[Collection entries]
○ ○ ○ ○ ○

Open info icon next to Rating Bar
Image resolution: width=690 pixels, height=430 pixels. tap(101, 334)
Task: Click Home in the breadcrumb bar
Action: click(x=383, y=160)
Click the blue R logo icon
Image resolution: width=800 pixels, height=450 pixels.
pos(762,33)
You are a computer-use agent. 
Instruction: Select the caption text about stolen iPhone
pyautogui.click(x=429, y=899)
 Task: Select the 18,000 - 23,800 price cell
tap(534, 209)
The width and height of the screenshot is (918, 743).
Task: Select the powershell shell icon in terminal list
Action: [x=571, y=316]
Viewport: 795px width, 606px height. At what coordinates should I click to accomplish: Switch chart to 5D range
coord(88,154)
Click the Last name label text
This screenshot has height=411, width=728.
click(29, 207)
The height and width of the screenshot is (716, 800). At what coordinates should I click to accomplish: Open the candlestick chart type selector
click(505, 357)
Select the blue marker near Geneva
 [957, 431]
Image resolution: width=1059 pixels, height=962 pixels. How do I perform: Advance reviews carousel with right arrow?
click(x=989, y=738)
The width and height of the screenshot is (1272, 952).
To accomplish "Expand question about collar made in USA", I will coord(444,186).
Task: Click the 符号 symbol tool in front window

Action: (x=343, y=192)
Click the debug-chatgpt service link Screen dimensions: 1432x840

○ ○ ○ ○ ○

**Exercise instructions**
Set down each record verbatim.

**Answer section**
Open info icon next to Rating Bar
Image resolution: width=690 pixels, height=430 pixels. tap(101, 334)
Task: Click Home in the breadcrumb bar
Action: click(x=383, y=160)
Click the blue R logo icon
Image resolution: width=800 pixels, height=450 pixels.
pos(762,33)
You are a computer-use agent. 
Instruction: Select the caption text about stolen iPhone
pyautogui.click(x=429, y=899)
 Task: Select the 18,000 - 23,800 price cell
tap(534, 209)
The width and height of the screenshot is (918, 743).
Task: Select the powershell shell icon in terminal list
Action: [x=571, y=316]
Viewport: 795px width, 606px height. At what coordinates should I click to accomplish: Switch chart to 5D range
coord(88,154)
Click the Last name label text
This screenshot has height=411, width=728.
click(29, 207)
The height and width of the screenshot is (716, 800). At what coordinates should I click to accomplish: Open the candlestick chart type selector
click(505, 357)
Select the blue marker near Geneva
 [957, 431]
Image resolution: width=1059 pixels, height=962 pixels. How do I perform: Advance reviews carousel with right arrow?
click(x=989, y=738)
The width and height of the screenshot is (1272, 952).
To accomplish "Expand question about collar made in USA", I will coord(444,186).
Task: Click the 符号 symbol tool in front window

Action: (x=343, y=192)
Click the debug-chatgpt service link Screen dimensions: 1432x840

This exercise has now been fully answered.